R comparison example (part 10)
=========================================================

* Note that we are returned both a $\chi^2$ statistic and a p-value.  The p-value is still above the 0.05 that we are looking for so we fail to reject null hypothesis.

* The p-value from Fisher's exact testis based on summing the exact probabilities of seeing the observed count data or something more extreme in the direction of the alternative hypothesis.

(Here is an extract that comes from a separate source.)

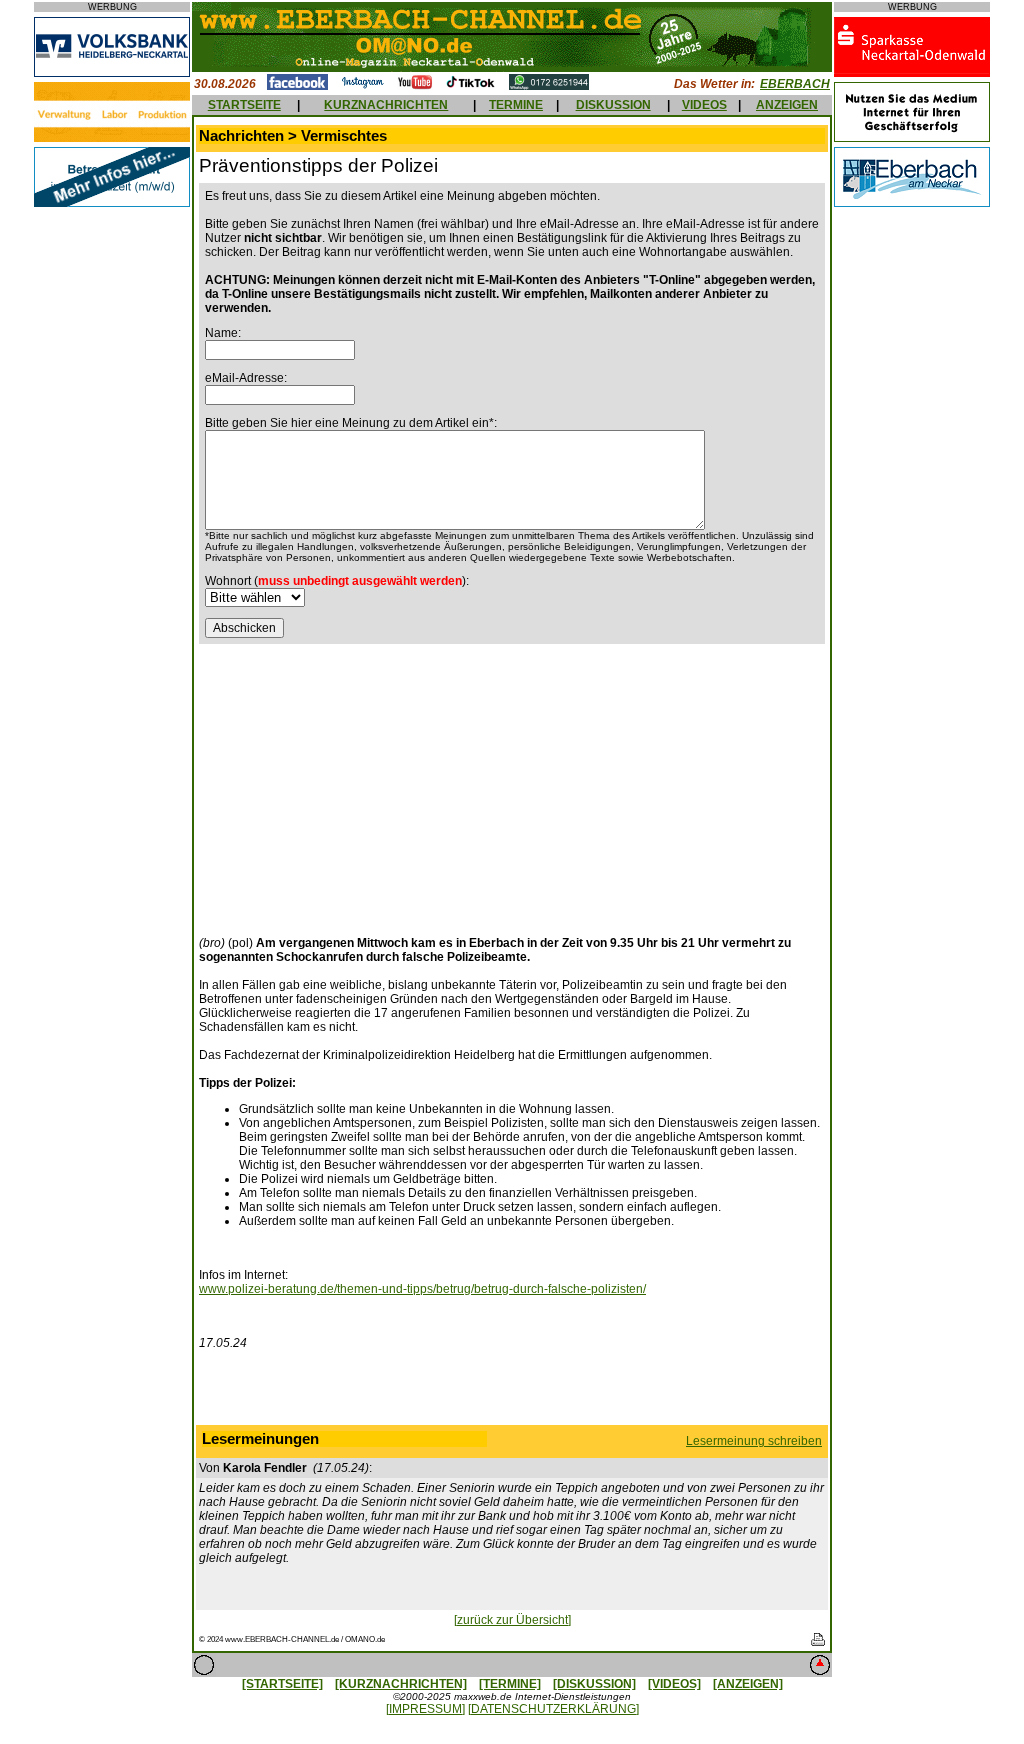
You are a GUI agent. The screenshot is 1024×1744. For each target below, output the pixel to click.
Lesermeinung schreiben (754, 1441)
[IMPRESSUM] (425, 1709)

R comparison example (part 11)
=========================================================

Fisher showed the exact probability from a contingency table (froom the one presented earlier) is given by:

$$
p_A = \frac{{n_{1.} \choose n_{11}}{n_{2.} \choose n_{21}}}{{N \choose n_{.1}}} = \frac{n_{1.}!n_{2.}!n_{.1}!n_{.2}!}{N!n_{11}!n_{12}!n_{21}!n_{22}!}
$$

Where
$$
n_{.1} = n_{11} + n_{21} \\
n_{1.} = n_{11} + n_{12} \\
n_{.2} = n_{12} + n_{22} \\
n_{2.} = n_{21} + n_{22} \\
n = n_{11} + n_{12} + n_{21} + n_{22}
$$

R comparison example (part 12)
=========================================================

It was showen by Emigh (1980) for the genetics setting that if we let $n_1 = 2 * n_{11} + n_{12}^*$, we can write the probability as:

$$
\tag{9.2}
p_A = \frac{n \choose n_{11},n_{12}^*,n_{22}}{2n \choose n_1}2^{n_{12}^*}
$$

If you are unfamiliar with permutation and combination notation, please see:
https://en.wikipedia.org/wiki/Permutation

R comparison example (part 13)
=========================================================
Now lets compute exact probability and exact p-value of HWE.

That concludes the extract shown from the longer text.